5. Boot Camp will copy the Windows 10 ISO and all the Boot Camp drivers needed to run Windows to the USB stick. After some time your USB drive will become a Windows 10 boot disk.
6. The next step is crucial: you need to partition your hard drive. This means choosing how much storage to give to Windows 10 and take away from macOS. The recommended minimum is 20GB, but 30GB or more is better. Windows 10 itself will take up a lot of space, so hand over as much as you can afford.
7. Once you have set the required space, click Install. Windows 10 will start to install.
8. As this is happening you will see Windows restart a few times. Things are working well if after a while you hit the 'We're getting your PC ready' screen. Don't worry if this is on-screen for a quarter of an hour or so.
9. Once the process is finished your computer will reboot.

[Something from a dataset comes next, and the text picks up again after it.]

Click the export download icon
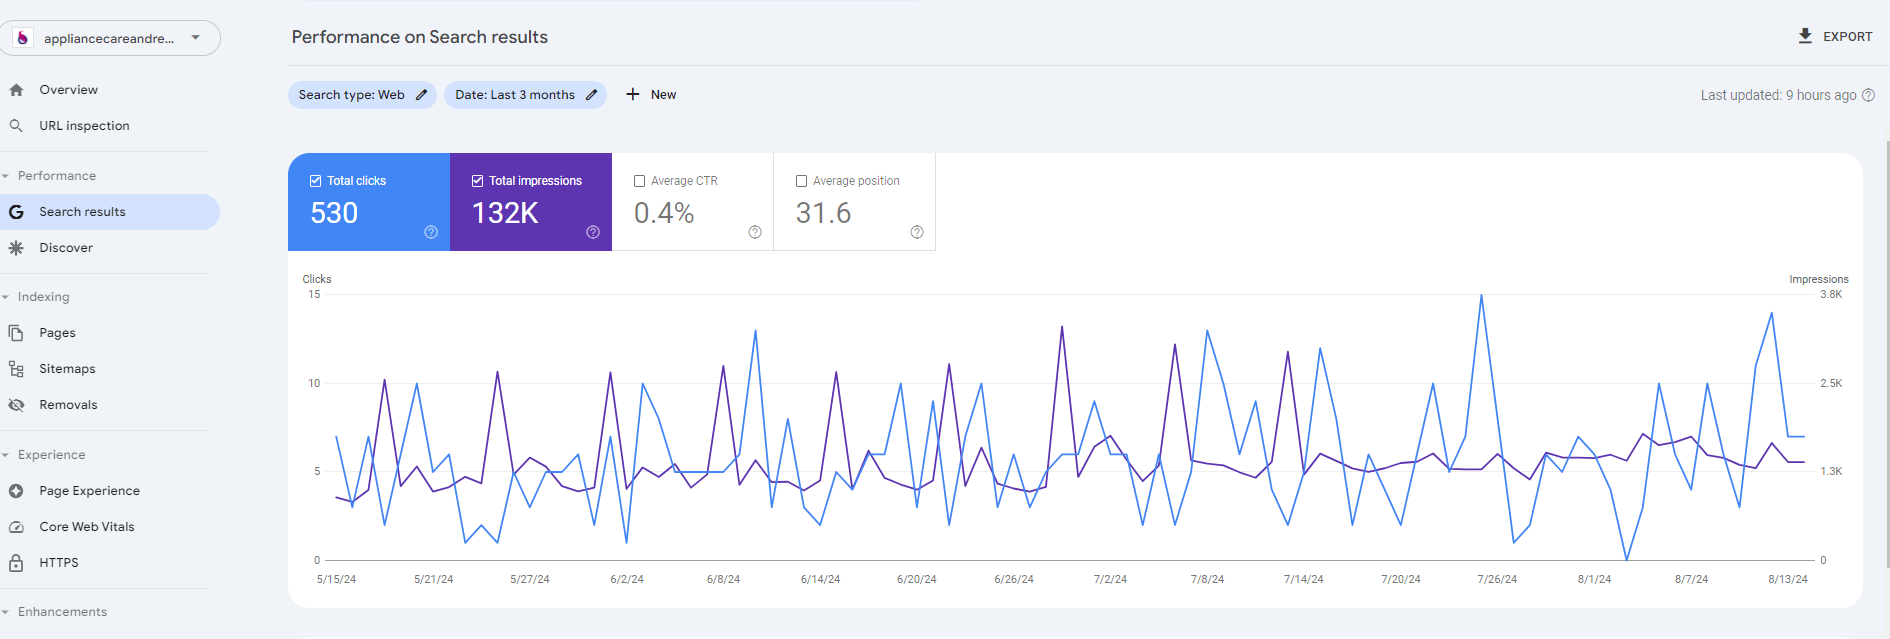point(1805,36)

It should reboot into Windows 10 so you can see the Windows set up screen, but it isn't a problem if it reboots to macOS. Regardless, whenever you reboot, if you hold the Option/Alt key you will see a menu from which you can select which operating system to launch.
10. Next enter your product key and select your Windows Boot Camp partition to install Window on.
11. Follow the installation process. Once installed the Mac will boot into Windows 10.
12. Now you need to install the Boot Camp drivers that are on the USB stick. Locate them and run setup.exe to install them.
Now you will have Windows 10 on your Mac. Enjoy!
Update an existing Windows Boot Camp partition
You can also upgrade existing 64-bit installations of Windows 7, or 8.1 to Windows 10. You need at least 10GB of free space on your Windows partition. If you have Windows 8.0 you will need to update to Windows 8.1 before upgrading to Windows 10.
Can I run macOS on a Windows PC?
What about the opposite scenario? Is it possible to run macOS on a PC?
In a word: no. It is one of those ironies that although Microsoft is famed for its aggressive commercial practices, Apple is responsible for this particular impasse. Although you can run Windows on any X86 computer, Apple makes its own macOS software available only on Mac software.
Overtly the reasoning is laudable: macOS is designed to run on Apple's own hardware, and the experience wouldn't be as good on any old computer. This is one reason why you will never run an underpowered Mac.
But it is also fair to say that Apple creates software in order to sell hardware. The excellence of macOS is a killer app when it comes to selling Macs, and it doesn't want to share. So if you want to experience the best of all worlds, you need to run Windows on your Mac.